Netflix’in dağıtımı şu anda iki teklif arasında bir şekilde çalışıyor: Akış ve posta yoluyla DVD. Netflix’in DreamWorks stüdyoları ile yakın zamandaki ortaklığı, yeni dağıtım biçimlerinin daha da genişlediğinin bir göstergesi gibi görünüyor. Netflix ayrıca, son zamanlarda yayınlanan The Killing adlı şovun finanse edilmesine yardımcı olmak için AMC ile bir anlaşma yaptı. Anlaşmada Netflix, üretim maliyetlerinin bir kısmını öderse karşılığında Amerikalı izleyiciler yayınlanmasından üç ay sonra The Killing bölümlerini görebilecekler. İrlanda ve İngiltere’deki Netflix aboneleri için kablolu televizyonda yayınlanmasından bir gün sonra izleyebilecekler. Venedik Film Festivali’nde Altın Aslan’ı kazanan ve birçok büyük film festivalinden ödüller ile dönen Alfonso Cuarón’un Roma filmi’nin sponsorluğunu Netflix üstlenmesi Netflix’in, sektördeki dengeleri değiştirerek önümüzdeki yıllarda yeni bir sinema endüstrisi haline gelebileceğinin işareti olabilir. Aynı zamanda Netflix’i bir prodüksiyon şirketi ve içerik yaratıcısı olarak kullanılması, sadece mevcut içeriği toplamak için bir platform değil aynı zamanda Netflix’in orijinal programlaması artmaya devam ettikçe diğer dağıtım türlerine yönelik fırsatlar neredeyse kesinlikle ortaya çıkacağını gösteriyor. Netflix’in bu bağlamda abone ücreti dışındaki alanlarda para kazanmak ve Hollywood stüdyolarına ya da büyük TV Şebekelerine katılmak isteyip istemediği gelecekteki soracağımız sorulardan biri olacak.

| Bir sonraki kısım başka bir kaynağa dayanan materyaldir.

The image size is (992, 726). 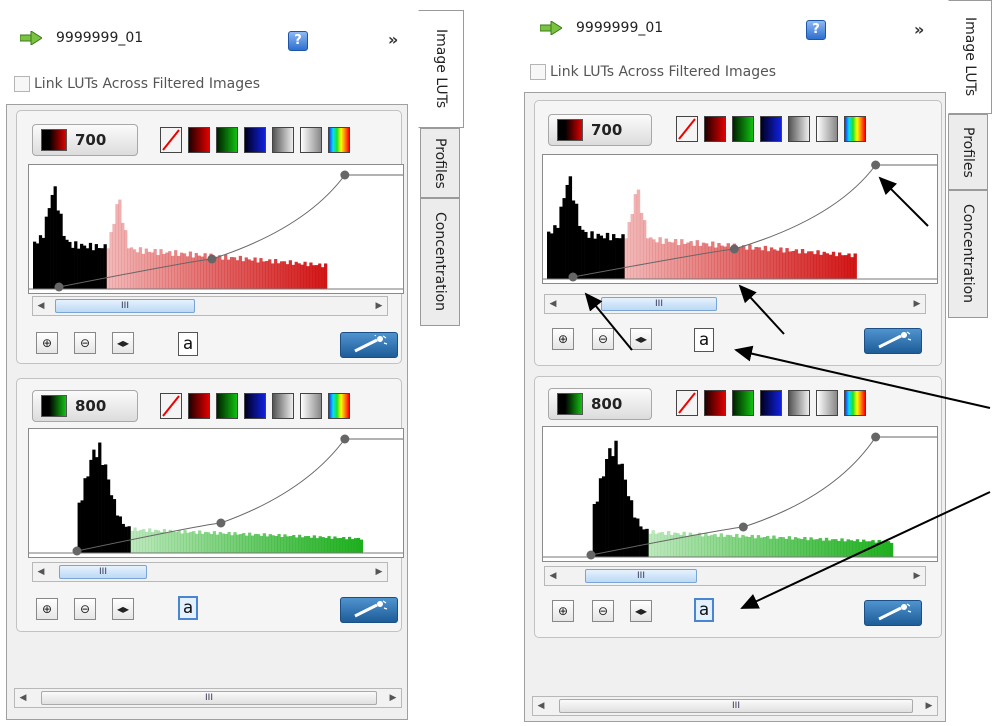 I want to click on lut-control-point, so click(x=743, y=527).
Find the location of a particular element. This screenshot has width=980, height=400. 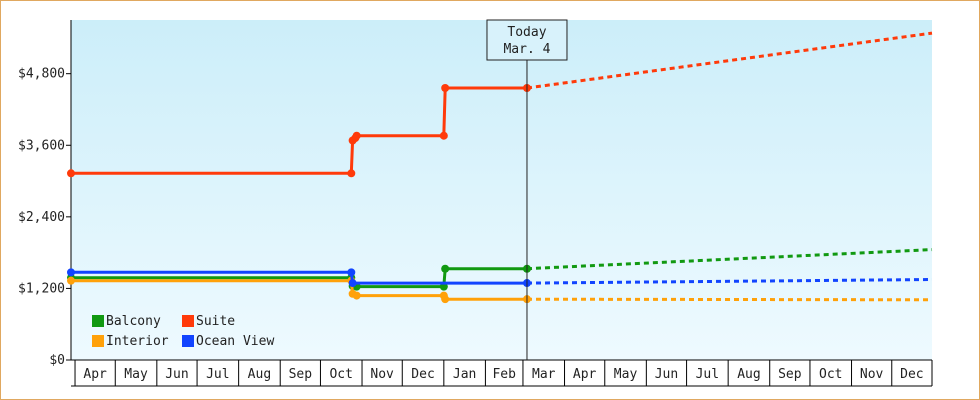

5.Ve Son Olarak Alalım Bakalım Yakın Markaja Netflix’i
Netflix’in günden güne büyüyen ve çok yakın bir gelecekte artık yeni bir televizyon aracı olarak karşımıza çıkacağının farkındayız. Netflix’i bu aşamaya getiren en büyük durumları şu şekilde sıralayabiliriz: Netflix’in birden fazla platformda / ekranda (yakınsama) kullanılabilmesi için DVD posta dağıtımından internet akışına uygun bir sisteme hızlıca geçti. Çağın gerekliliklerine hızlıca adapte oldu. Reklamsız görüntüleme sayesinde üstün kullanıcı deneyimi sağladı ve müşteri memnuiyetini en üste tutarak kalpleri fethetti ve
en büyük dizi, film ve program akış kitaplığı ile ve en büyük akış içeriği lisanslama bütçesi ve akış alanındaki en büyük orijinal içerik geliştirme becerisi ile büyük bir ciro elde etti.

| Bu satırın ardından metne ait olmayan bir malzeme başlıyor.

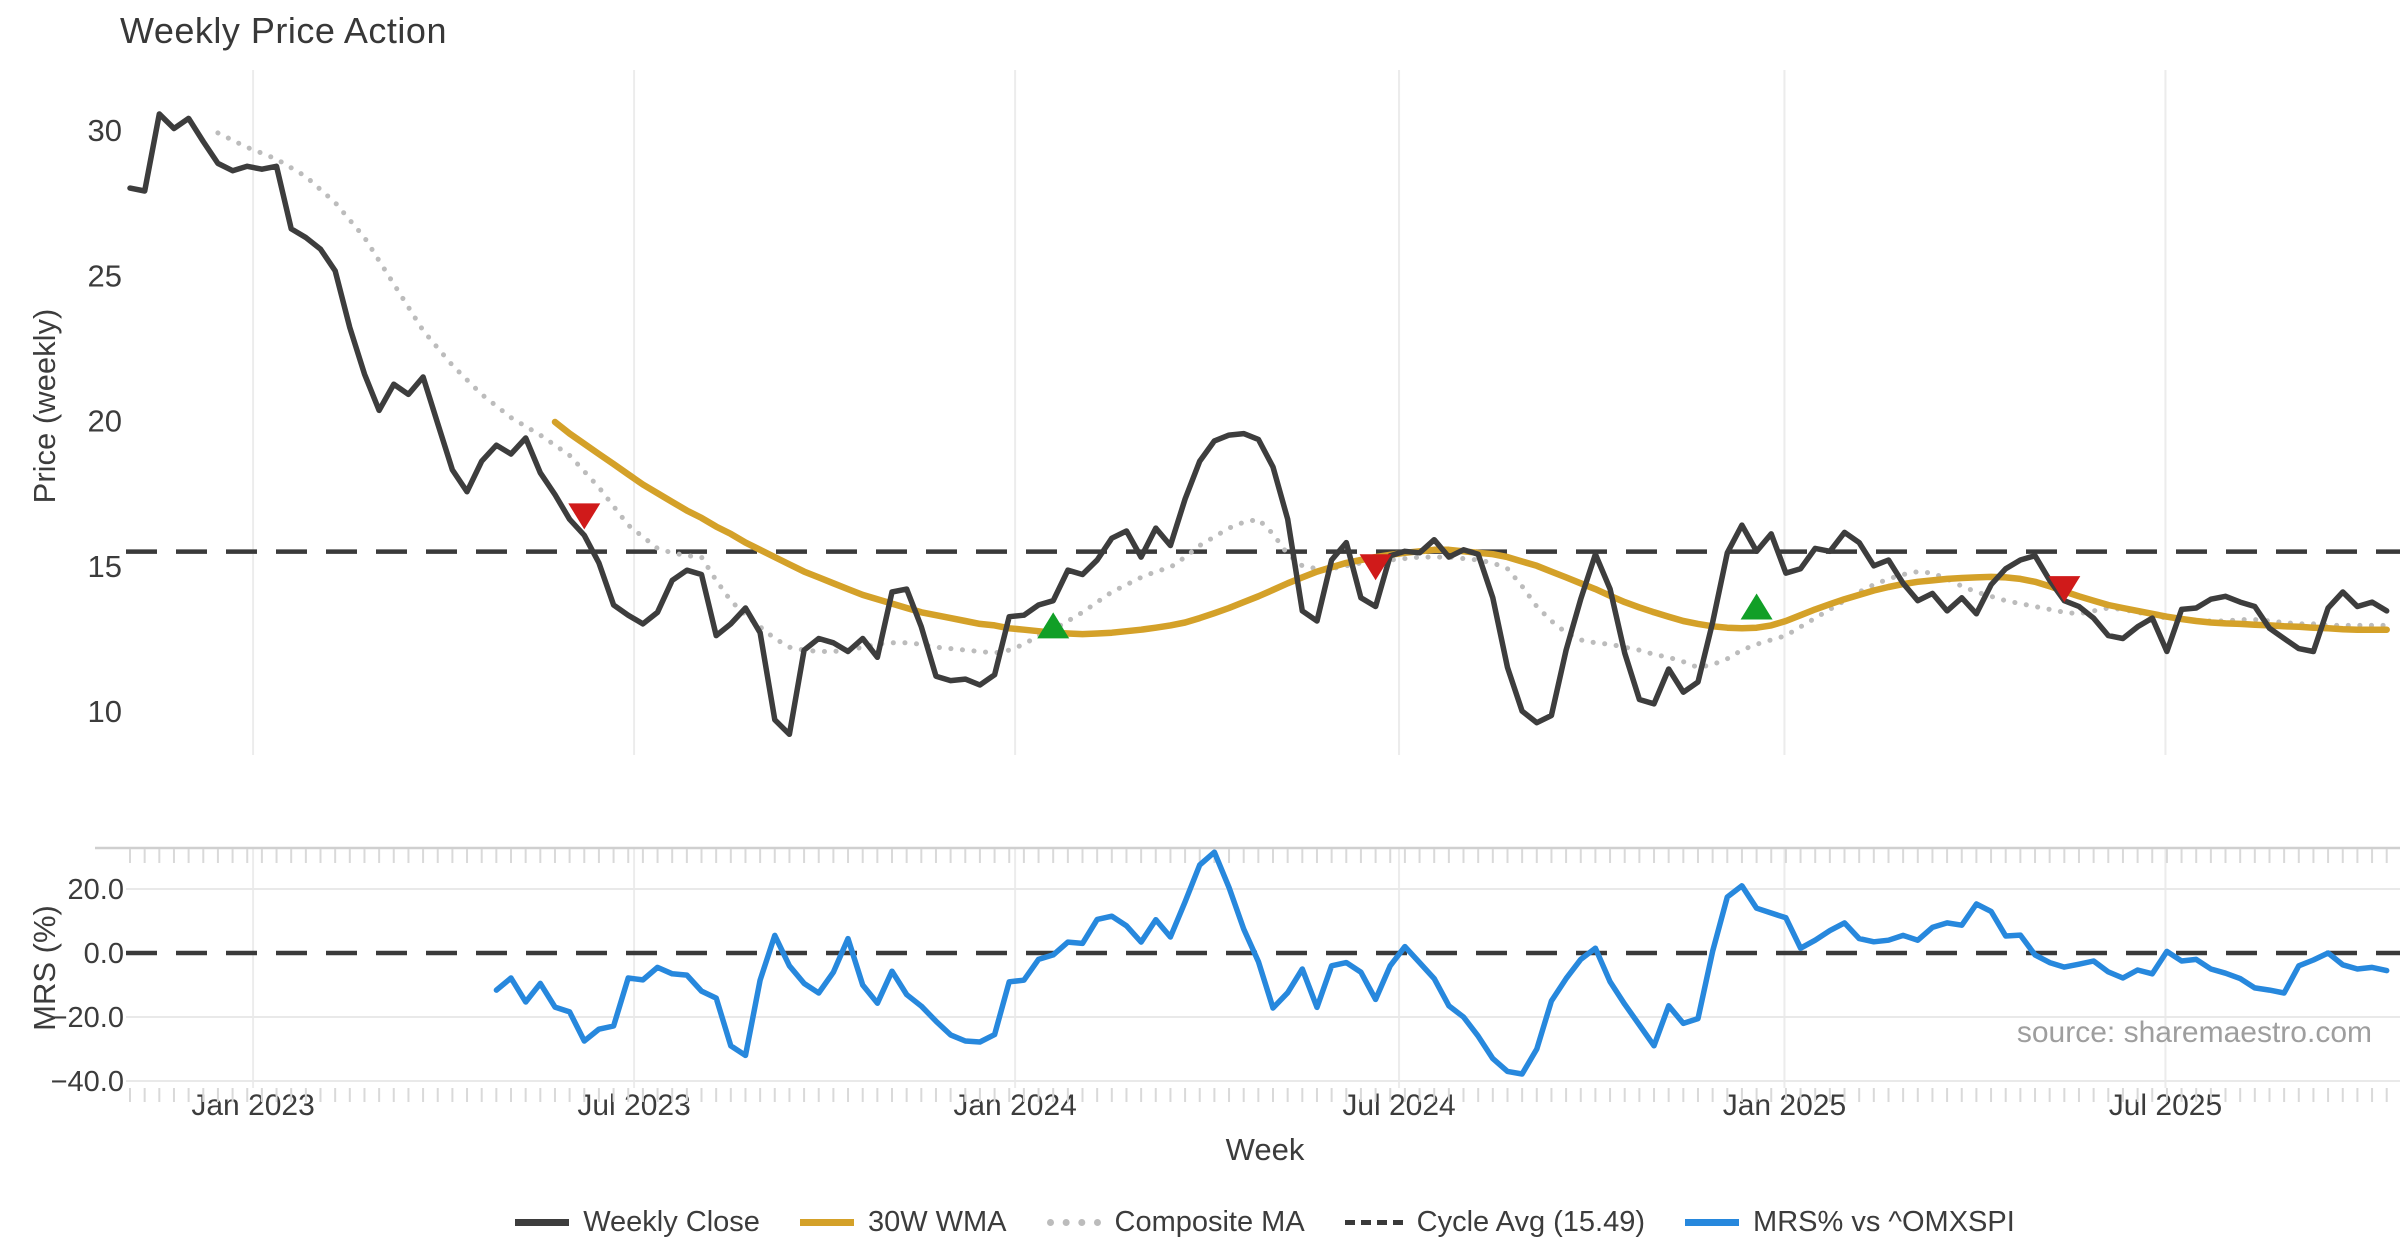 The height and width of the screenshot is (1260, 2400). Describe the element at coordinates (284, 30) in the screenshot. I see `page-title: Weekly Price Action` at that location.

300 saatlik orijinal ve özel içerik geliştirmek için DreamWorks ile stratejik ilişki çalışmasına girerek transmedia storytelling adı altın harfler ile yazdırdı.
5. İçerik kararlarıyla ilgili olarak reklamverenlerin ek bir baskı oluşturmaması sağlayarak daha özgün daha yaratıcı olmasını sağlayarak rakiplerine en önden el salladı ve el sallarken de 14 Emmy heykelciğini de kapıverdi. Veriye erişim ve geniş kapsamlı kullanıcı veritabanları nedeniyle veriye dayalı içerik geliştirme kararları verebilme olanağını izleyicilerine sundu.